Alerta de Luca de Meo (Renault) sobre a desaceleração dos elétricos
Luca de Meo, diretor executivo do Grupo Renault, fez um alerta sobre o que pode ocorrer caso a demanda por automóveis 100% elétricos siga em desaceleração na Europa.
De acordo com o executivo, se essa tendência não se reverter, as montadoras europeias podem encarar um total de 15 bilhões de euros em penalidades por não cumprirem as metas de emissões de carbono.
Metas de emissões da União Europeia em 2025
A preocupação ganha peso porque, em 2025, os fabricantes terão de lidar com objetivos ainda mais rígidos na União Europeia: o teto de emissões médias nas vendas de carros novos cai de 115,1 g/km (ou 95 g/km, conforme o ciclo NEDC) em 2024 para apenas 93,6 g/km (ciclo WLTP).
Foi nesse contexto que Luca de Meo declarou, em 7 de setembro, à rádio francesa France Inter - em fala citada pela Automotive News Europe: “Se os elétricos permanecerem ao nível atual, a indústria europeia poderá ter de pagar 15 mil milhões de euros em multas ou desistir da produção de mais de 2,5 milhões de veículos”.
O italiano, que também preside a ACEA (Associação Europeia de Construtores de Automóveis), reforçou o ponto ao acrescentar: “A velocidade de crescimento dos elétricos é metade do que precisaríamos que fosse para atingir os objetivos que nos permitiriam não pagar multas”.

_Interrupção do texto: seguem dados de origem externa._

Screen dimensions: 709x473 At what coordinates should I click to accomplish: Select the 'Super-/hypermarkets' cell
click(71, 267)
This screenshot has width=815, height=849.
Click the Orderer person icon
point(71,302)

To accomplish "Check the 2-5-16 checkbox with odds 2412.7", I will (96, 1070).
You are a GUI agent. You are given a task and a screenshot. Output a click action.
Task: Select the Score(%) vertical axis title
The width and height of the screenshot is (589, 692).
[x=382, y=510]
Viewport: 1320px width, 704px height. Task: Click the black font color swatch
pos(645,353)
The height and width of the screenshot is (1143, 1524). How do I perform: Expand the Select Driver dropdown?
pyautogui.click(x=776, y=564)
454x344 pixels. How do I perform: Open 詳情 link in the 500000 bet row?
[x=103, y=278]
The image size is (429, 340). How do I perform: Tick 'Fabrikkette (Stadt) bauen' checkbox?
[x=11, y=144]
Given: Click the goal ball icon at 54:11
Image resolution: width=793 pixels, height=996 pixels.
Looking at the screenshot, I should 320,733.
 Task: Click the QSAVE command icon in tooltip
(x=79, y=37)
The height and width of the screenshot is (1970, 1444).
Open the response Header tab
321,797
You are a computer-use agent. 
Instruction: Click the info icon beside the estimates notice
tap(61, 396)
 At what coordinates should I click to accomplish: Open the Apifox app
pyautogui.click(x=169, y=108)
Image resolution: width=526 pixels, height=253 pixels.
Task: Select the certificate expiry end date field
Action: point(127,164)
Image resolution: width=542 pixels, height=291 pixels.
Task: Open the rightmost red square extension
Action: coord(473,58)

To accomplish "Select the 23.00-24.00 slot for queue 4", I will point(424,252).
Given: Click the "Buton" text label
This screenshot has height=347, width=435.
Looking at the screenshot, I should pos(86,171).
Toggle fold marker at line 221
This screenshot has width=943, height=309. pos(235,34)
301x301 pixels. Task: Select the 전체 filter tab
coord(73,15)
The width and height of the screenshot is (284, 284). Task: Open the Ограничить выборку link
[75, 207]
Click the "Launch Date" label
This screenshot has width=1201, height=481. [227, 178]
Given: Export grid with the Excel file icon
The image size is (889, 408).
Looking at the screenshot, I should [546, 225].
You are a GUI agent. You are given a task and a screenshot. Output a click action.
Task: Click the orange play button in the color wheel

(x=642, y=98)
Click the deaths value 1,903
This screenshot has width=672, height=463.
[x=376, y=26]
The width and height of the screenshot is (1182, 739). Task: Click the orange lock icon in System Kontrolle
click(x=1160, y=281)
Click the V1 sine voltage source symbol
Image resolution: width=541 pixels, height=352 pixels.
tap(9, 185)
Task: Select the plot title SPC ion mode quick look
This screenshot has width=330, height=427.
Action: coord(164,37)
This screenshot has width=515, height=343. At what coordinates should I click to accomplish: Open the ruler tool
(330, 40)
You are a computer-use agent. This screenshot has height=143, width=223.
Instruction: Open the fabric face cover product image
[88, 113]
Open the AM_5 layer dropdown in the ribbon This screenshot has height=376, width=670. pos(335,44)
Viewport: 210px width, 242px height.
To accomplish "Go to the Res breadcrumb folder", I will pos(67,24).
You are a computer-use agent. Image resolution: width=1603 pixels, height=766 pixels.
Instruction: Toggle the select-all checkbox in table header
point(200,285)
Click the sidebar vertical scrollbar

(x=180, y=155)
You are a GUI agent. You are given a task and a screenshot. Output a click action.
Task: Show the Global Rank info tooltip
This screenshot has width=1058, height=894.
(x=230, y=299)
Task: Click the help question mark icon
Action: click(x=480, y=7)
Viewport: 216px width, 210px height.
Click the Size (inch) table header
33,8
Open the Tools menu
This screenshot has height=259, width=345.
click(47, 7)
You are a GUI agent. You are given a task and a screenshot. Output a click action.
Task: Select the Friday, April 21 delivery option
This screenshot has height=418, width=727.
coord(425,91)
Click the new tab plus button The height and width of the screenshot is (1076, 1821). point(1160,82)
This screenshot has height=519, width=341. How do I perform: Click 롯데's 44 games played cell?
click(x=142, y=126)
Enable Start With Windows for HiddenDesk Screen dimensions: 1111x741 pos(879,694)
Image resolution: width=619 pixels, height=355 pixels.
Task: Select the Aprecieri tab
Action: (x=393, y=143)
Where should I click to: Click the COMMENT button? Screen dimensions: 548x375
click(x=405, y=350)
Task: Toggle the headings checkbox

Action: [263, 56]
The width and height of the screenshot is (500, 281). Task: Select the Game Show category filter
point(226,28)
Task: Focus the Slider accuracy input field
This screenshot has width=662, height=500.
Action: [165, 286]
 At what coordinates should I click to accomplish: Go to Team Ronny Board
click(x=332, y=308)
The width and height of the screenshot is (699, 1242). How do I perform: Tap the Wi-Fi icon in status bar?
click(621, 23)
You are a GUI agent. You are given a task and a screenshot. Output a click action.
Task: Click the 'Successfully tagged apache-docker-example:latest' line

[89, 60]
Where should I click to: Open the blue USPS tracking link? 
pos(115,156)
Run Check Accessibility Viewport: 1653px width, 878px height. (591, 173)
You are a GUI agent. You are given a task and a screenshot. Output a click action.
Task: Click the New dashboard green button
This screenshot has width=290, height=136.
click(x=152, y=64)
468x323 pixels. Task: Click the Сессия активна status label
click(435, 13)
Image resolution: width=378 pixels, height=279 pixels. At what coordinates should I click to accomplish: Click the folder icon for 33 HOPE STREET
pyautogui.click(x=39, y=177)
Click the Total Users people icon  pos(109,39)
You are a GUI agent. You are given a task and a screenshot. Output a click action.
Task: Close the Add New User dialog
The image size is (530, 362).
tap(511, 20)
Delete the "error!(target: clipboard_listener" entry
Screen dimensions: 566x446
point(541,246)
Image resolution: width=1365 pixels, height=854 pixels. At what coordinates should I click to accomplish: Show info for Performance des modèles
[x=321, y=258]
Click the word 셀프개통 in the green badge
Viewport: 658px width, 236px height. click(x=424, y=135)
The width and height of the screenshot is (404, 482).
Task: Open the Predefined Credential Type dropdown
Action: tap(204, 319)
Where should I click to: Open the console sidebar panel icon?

Como funcionam as multas por CO₂ e o pedido de flexibilidade
Vale lembrar que ultrapassar os limites de emissões de carbono pode gerar multa de 95 euros para cada grama de CO₂ por quilômetro excedente; depois, esse montante é multiplicado pela quantidade de carros vendidos pela marca.
Como o executivo da Renault sugere, esse cálculo pode resultar em multas de várias centenas de milhões de euros para algumas empresas - chegando ao total de 15 bilhões de euros que ele acredita que pode ser aplicado à indústria automotiva europeia.
Está toda a gente a falar de 2035, daqui a 10 anos, mas devíamos estar a falar sobre 2025, porque já estamos em dificuldades.
Luca de Meo, diretor executivo do Grupo Renault e presidente da ACEA
Ao defender ajustes, ele afirmou: “Precisamos de ter alguma flexibilidade. Estabelecer prazos e multas sem ser capaz de tornar isso mais flexível é muito, mas mesmo muito perigoso”, disparou.